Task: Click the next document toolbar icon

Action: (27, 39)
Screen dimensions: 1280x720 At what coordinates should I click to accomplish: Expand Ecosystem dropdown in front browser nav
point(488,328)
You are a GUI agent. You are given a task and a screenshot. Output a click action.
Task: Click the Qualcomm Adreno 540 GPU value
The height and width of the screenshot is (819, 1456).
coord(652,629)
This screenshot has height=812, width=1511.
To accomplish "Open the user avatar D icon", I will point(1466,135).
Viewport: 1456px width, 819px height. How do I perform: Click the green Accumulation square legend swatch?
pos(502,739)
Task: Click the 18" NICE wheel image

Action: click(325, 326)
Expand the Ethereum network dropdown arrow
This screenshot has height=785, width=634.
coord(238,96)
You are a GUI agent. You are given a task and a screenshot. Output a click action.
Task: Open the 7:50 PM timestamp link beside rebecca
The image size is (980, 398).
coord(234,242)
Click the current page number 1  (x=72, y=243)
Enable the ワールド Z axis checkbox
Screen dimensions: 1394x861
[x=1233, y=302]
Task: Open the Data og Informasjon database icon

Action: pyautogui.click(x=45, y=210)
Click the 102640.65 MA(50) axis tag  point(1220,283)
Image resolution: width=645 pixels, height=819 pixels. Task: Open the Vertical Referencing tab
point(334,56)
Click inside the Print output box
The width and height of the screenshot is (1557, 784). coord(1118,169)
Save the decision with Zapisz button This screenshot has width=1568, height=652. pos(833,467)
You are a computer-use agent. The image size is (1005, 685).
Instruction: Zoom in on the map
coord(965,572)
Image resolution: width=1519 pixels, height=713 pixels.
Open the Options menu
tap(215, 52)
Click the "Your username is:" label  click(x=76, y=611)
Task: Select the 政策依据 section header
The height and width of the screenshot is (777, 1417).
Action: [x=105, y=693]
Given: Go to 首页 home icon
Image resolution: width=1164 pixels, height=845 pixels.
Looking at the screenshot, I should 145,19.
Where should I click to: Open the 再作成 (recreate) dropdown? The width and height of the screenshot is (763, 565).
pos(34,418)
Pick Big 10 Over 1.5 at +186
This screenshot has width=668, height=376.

Activity:
You are asked to copy all of the entries above exactly.

Solution:
Task: Click the next document toolbar icon

Action: (27, 39)
Screen dimensions: 1280x720 At what coordinates should I click to accomplish: Expand Ecosystem dropdown in front browser nav
point(488,328)
You are a GUI agent. You are given a task and a screenshot. Output a click action.
Task: Click the Qualcomm Adreno 540 GPU value
The height and width of the screenshot is (819, 1456).
coord(652,629)
This screenshot has height=812, width=1511.
To accomplish "Open the user avatar D icon", I will point(1466,135).
Viewport: 1456px width, 819px height. How do I perform: Click the green Accumulation square legend swatch?
pos(502,739)
Task: Click the 18" NICE wheel image

Action: click(325, 326)
Expand the Ethereum network dropdown arrow
This screenshot has height=785, width=634.
coord(238,96)
You are a GUI agent. You are given a task and a screenshot. Output a click action.
Task: Open the 7:50 PM timestamp link beside rebecca
The image size is (980, 398).
coord(234,242)
Click the current page number 1  (x=72, y=243)
Enable the ワールド Z axis checkbox
Screen dimensions: 1394x861
[x=1233, y=302]
Task: Open the Data og Informasjon database icon

Action: pyautogui.click(x=45, y=210)
Click the 102640.65 MA(50) axis tag  point(1220,283)
Image resolution: width=645 pixels, height=819 pixels. Task: Open the Vertical Referencing tab
point(334,56)
Click inside the Print output box
The width and height of the screenshot is (1557, 784). coord(1118,169)
Save the decision with Zapisz button This screenshot has width=1568, height=652. pos(833,467)
You are a computer-use agent. The image size is (1005, 685).
Instruction: Zoom in on the map
coord(965,572)
Image resolution: width=1519 pixels, height=713 pixels.
Open the Options menu
tap(215, 52)
Click the "Your username is:" label  click(x=76, y=611)
Task: Select the 政策依据 section header
The height and width of the screenshot is (777, 1417).
Action: [x=105, y=693]
Given: Go to 首页 home icon
Image resolution: width=1164 pixels, height=845 pixels.
Looking at the screenshot, I should 145,19.
Where should I click to: Open the 再作成 (recreate) dropdown? The width and height of the screenshot is (763, 565).
pos(34,418)
Pick Big 10 Over 1.5 at +186
This screenshot has width=668, height=376.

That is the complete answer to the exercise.